Foto: Divulgação/Governo do Estado

O Projeto de Atenção Socioassistencial às Pessoas em Situação de Rua da Fundação Leão XIII atingiu a marca de 23 mil atendimentos realizados em pouco mais de um ano. Lançada em novembro de 2019, a ação acontece em parceria com a Uerj e conta com equipes formadas por educadores e assistentes sociais. Estes, além das ações de execução direta, também atuam em conjunto com a Marcha pela Cidadania e Ordem e em iniciativas como o RJ Alimenta, que distribui quentinhas na Biblioteca Parque, no Centro do Rio.

O Posto de Identificação Civil para as Pessoas em Situação de Rua, que funciona em parceria com o Detran.RJ, também integra o projeto, coordenado pela Diretoria de Assistência Especializada (DAE) da Fundação. A sala, inaugurada em novembro do ano passado, funciona de segunda a sexta-feira, das 9h às 16h, na Rua Senador Dantas, 76, 8° andar, na Cinelândia, com atendimentos agendados.

O Projeto de Atenção Socioassistencial também faz articulação com cartórios e Defensorias Públicas de todo o Brasil para viabilizar a segunda via da certidão de nascimento e casamento de quem procura atendimento, quando é necessário realizar busca ativa em outros estados.

Nossa atuação de assistência a quem mais precisa de ajuda tem feito progressos. Temos um projeto em curso que já atendeu mais de 23 mil pessoas em situação de rua com emissão gratuita de documentos, sobretudo, carteira de identidade e certidão de nascimento. E estamos inseridos ainda em outras frentes. Temos a premissa de resgatar a cidadania dessas pessoas, oportunizando até mesmo processos de saída das ruas – destaca Andrea Baptista, presidente da Fundação Leão XIII.

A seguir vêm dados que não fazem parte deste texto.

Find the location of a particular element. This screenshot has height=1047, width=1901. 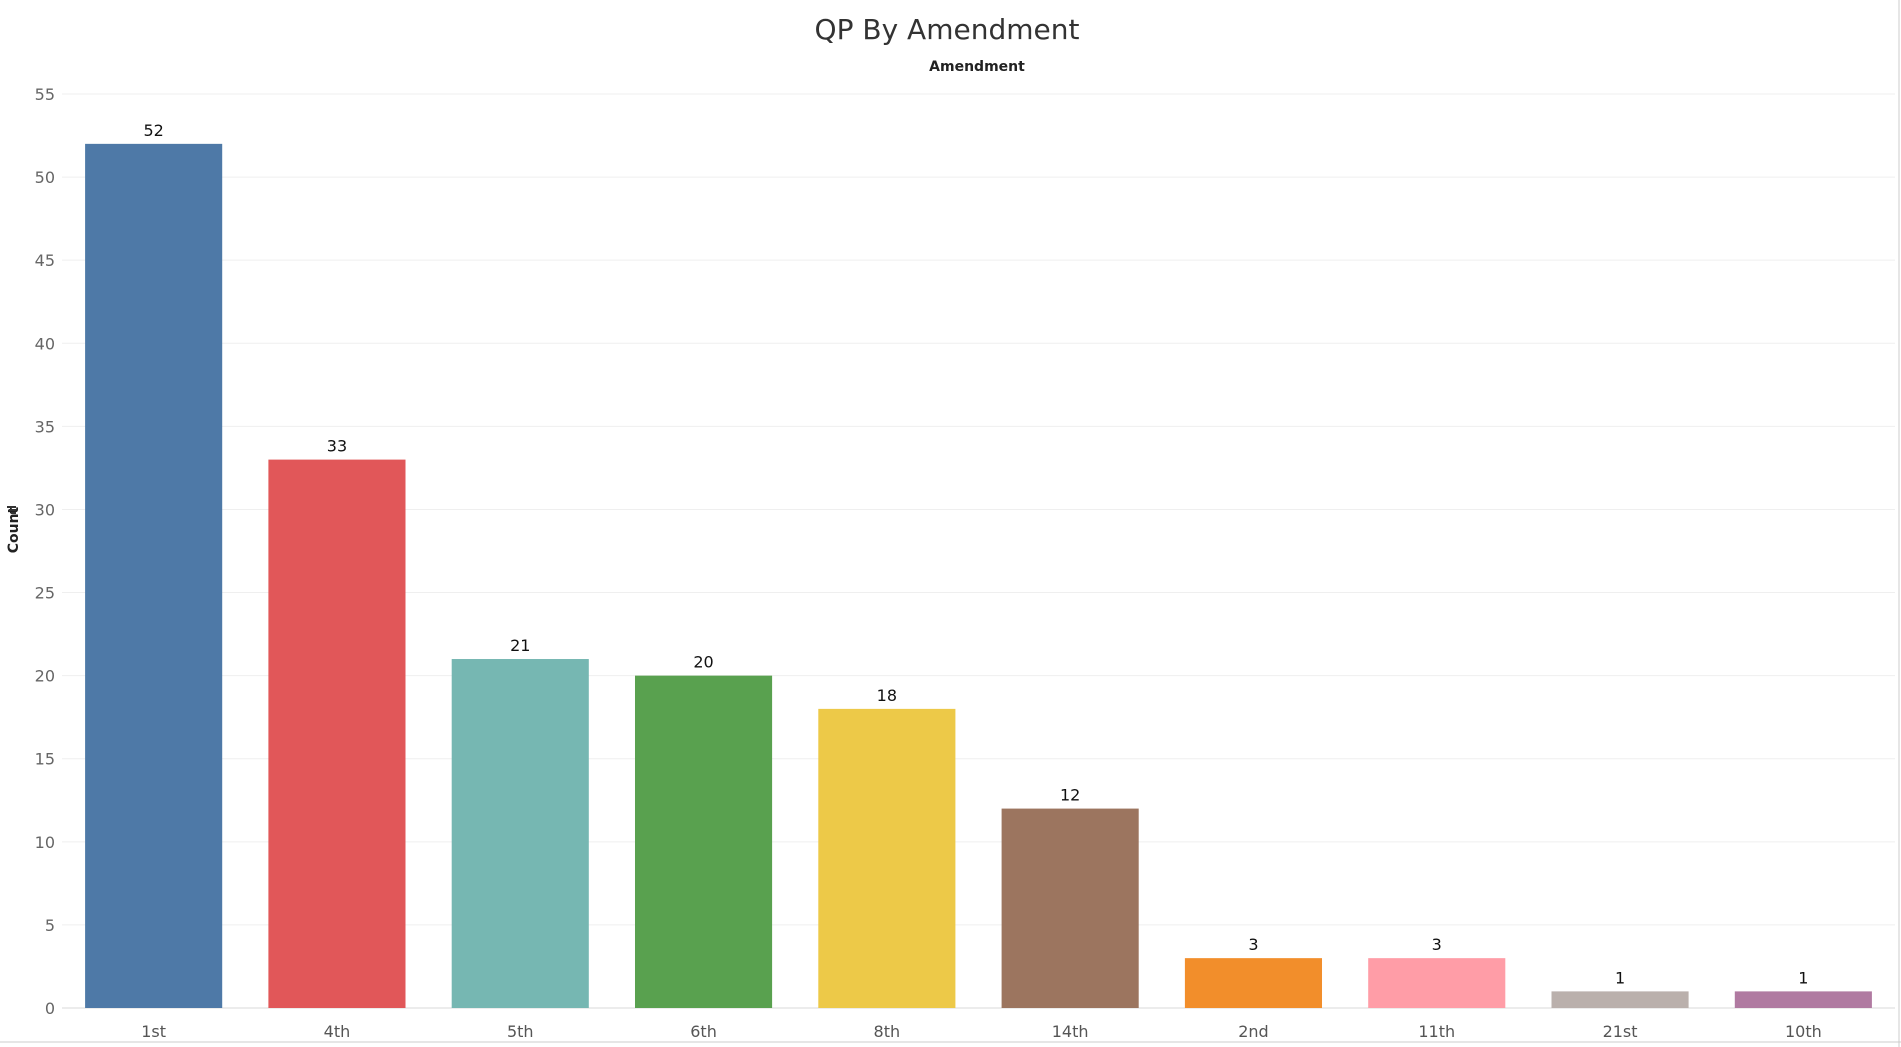

y-axis-title: Count is located at coordinates (14, 530).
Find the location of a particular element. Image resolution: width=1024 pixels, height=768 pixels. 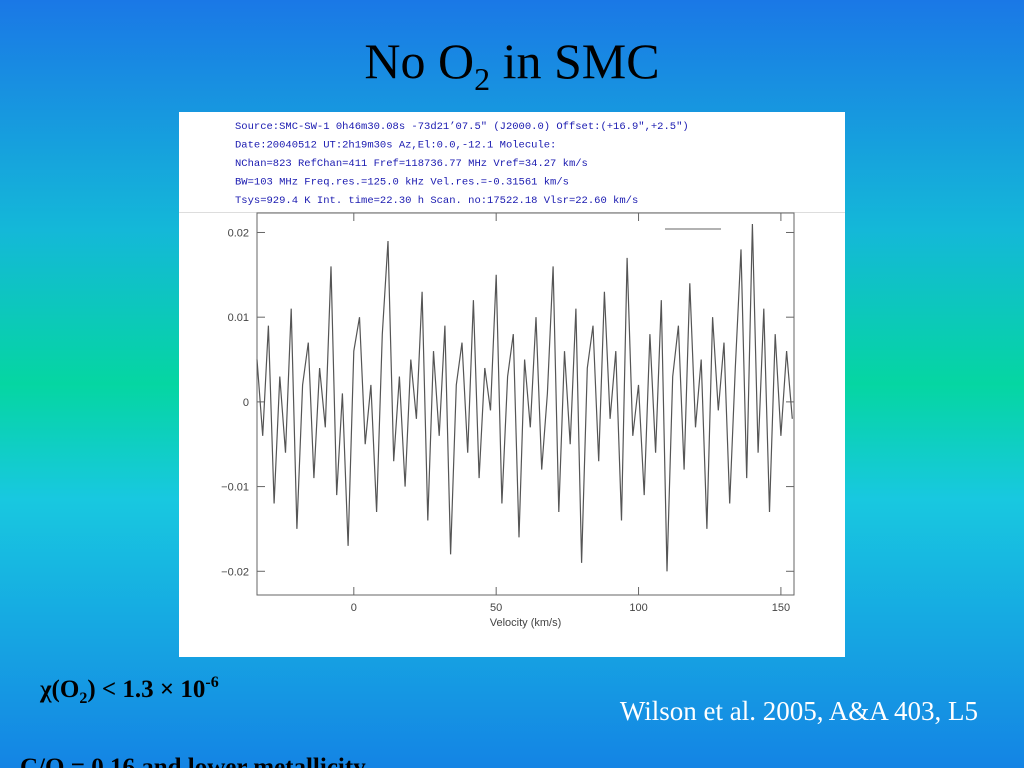

y-tick-label: −0.02 is located at coordinates (235, 572).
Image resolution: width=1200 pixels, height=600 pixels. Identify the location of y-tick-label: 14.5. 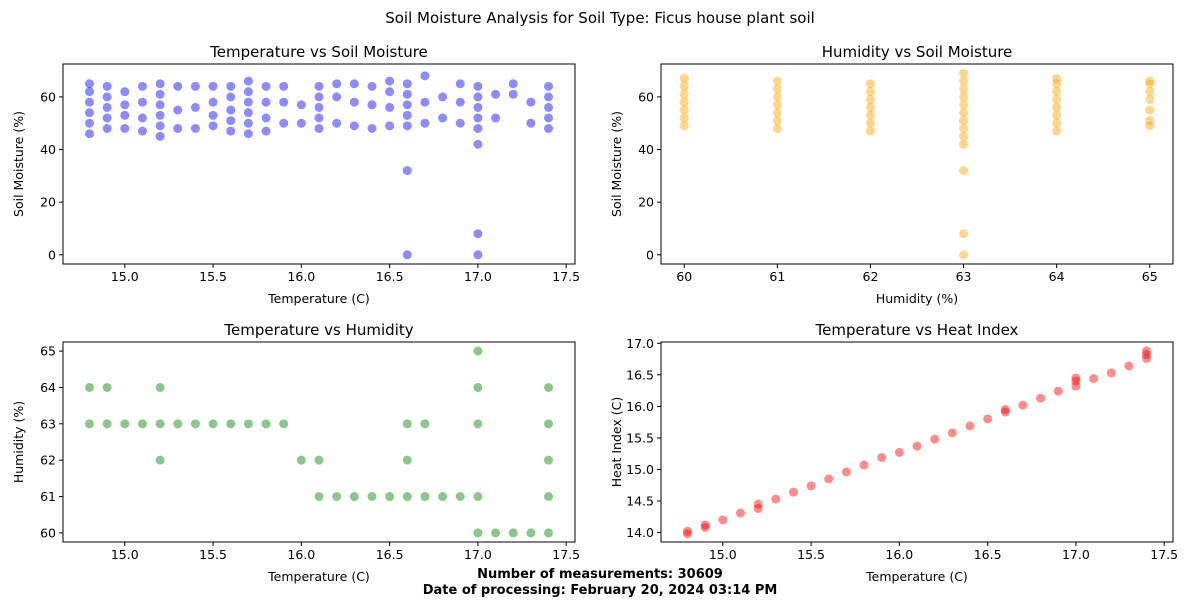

Do total de pessoas entrevistadas pelo Projeto de Atenção Socioassistencial até o momento, dados preliminares mostram que 70,7% são homens e 28,3% são mulheres. Outro demonstrativo evidencia que 69,6% são, fato, pessoas em situação de rua, enquanto 30,4% se apresenta como pessoa em situação de vulnerabilidade, ou seja, tem uma residência, mas prefere estar nas ruas. Outro dado importante faz referência à documentação civil: 76,1% dos usuários possui, pelo menos, certidão de nascimento e/ou carteira de identidade, enquanto 23,9% não tem qualquer documento.

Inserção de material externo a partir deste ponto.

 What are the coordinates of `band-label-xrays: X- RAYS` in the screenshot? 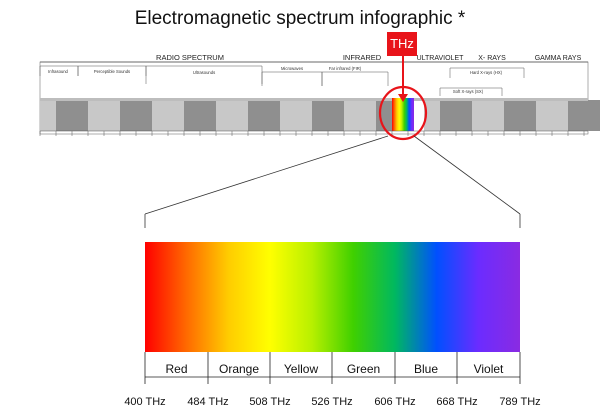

Estes percentuais serão utilizados em projetos futuros que serão desenvolvidos pela Fundação Leão XIII para implementação de políticas públicas mais assertivas, como o desenvolvimento do 1º Censo Estadual da Pessoa em Situação de Rua, além do estudo de viabilidade técnica de um novo modelo de moradia para pessoas em situação de rua. O “Moradia Primeiro”, inspirado no Housing First, deu certo em países como Estados Unidos, Canadá, Espanha, Portugal e França. No Brasil, ainda é inédito no setor público do Rio de Janeiro.